-- start of DATASET RECORDS --

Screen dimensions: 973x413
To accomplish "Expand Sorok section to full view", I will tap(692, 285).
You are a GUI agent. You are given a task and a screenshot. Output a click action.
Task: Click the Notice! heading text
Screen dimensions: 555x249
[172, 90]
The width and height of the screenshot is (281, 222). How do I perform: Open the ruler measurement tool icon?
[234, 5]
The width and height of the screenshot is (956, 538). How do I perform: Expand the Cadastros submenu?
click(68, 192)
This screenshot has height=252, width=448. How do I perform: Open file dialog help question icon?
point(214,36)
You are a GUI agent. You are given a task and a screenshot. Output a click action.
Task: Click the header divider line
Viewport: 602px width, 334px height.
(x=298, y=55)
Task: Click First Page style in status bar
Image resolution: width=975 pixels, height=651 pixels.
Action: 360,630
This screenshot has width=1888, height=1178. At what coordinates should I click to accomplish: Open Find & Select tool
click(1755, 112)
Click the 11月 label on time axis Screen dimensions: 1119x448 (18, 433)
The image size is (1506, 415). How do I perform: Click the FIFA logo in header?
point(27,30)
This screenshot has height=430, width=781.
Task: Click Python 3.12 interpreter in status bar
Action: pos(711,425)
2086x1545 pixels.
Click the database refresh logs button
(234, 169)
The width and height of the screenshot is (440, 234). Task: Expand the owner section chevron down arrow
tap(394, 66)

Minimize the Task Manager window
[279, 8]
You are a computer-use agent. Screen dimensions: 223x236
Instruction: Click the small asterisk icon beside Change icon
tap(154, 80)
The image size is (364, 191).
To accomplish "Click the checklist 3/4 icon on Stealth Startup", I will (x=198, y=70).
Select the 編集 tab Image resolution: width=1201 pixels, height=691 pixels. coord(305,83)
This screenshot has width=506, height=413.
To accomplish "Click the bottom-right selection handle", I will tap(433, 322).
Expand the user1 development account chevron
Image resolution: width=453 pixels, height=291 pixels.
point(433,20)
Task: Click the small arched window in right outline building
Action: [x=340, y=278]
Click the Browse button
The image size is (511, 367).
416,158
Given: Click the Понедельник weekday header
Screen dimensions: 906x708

-- end of DATASET RECORDS --

=== THE REQUEST ===
Please copy every item above word for word, keeping each line unchanged.

=== ANSWER FOR THIS EXERCISE ===
Screen dimensions: 973x413
To accomplish "Expand Sorok section to full view", I will tap(692, 285).
You are a GUI agent. You are given a task and a screenshot. Output a click action.
Task: Click the Notice! heading text
Screen dimensions: 555x249
[172, 90]
The width and height of the screenshot is (281, 222). How do I perform: Open the ruler measurement tool icon?
[234, 5]
The width and height of the screenshot is (956, 538). How do I perform: Expand the Cadastros submenu?
click(68, 192)
This screenshot has height=252, width=448. How do I perform: Open file dialog help question icon?
point(214,36)
You are a GUI agent. You are given a task and a screenshot. Output a click action.
Task: Click the header divider line
Viewport: 602px width, 334px height.
(x=298, y=55)
Task: Click First Page style in status bar
Image resolution: width=975 pixels, height=651 pixels.
Action: 360,630
This screenshot has width=1888, height=1178. At what coordinates should I click to accomplish: Open Find & Select tool
click(1755, 112)
Click the 11月 label on time axis Screen dimensions: 1119x448 (18, 433)
The image size is (1506, 415). How do I perform: Click the FIFA logo in header?
point(27,30)
This screenshot has height=430, width=781.
Task: Click Python 3.12 interpreter in status bar
Action: pos(711,425)
2086x1545 pixels.
Click the database refresh logs button
(234, 169)
The width and height of the screenshot is (440, 234). Task: Expand the owner section chevron down arrow
tap(394, 66)

Minimize the Task Manager window
[279, 8]
You are a computer-use agent. Screen dimensions: 223x236
Instruction: Click the small asterisk icon beside Change icon
tap(154, 80)
The image size is (364, 191).
To accomplish "Click the checklist 3/4 icon on Stealth Startup", I will (x=198, y=70).
Select the 編集 tab Image resolution: width=1201 pixels, height=691 pixels. coord(305,83)
This screenshot has width=506, height=413.
To accomplish "Click the bottom-right selection handle", I will tap(433, 322).
Expand the user1 development account chevron
Image resolution: width=453 pixels, height=291 pixels.
point(433,20)
Task: Click the small arched window in right outline building
Action: [x=340, y=278]
Click the Browse button
The image size is (511, 367).
416,158
Given: Click the Понедельник weekday header
Screen dimensions: 906x708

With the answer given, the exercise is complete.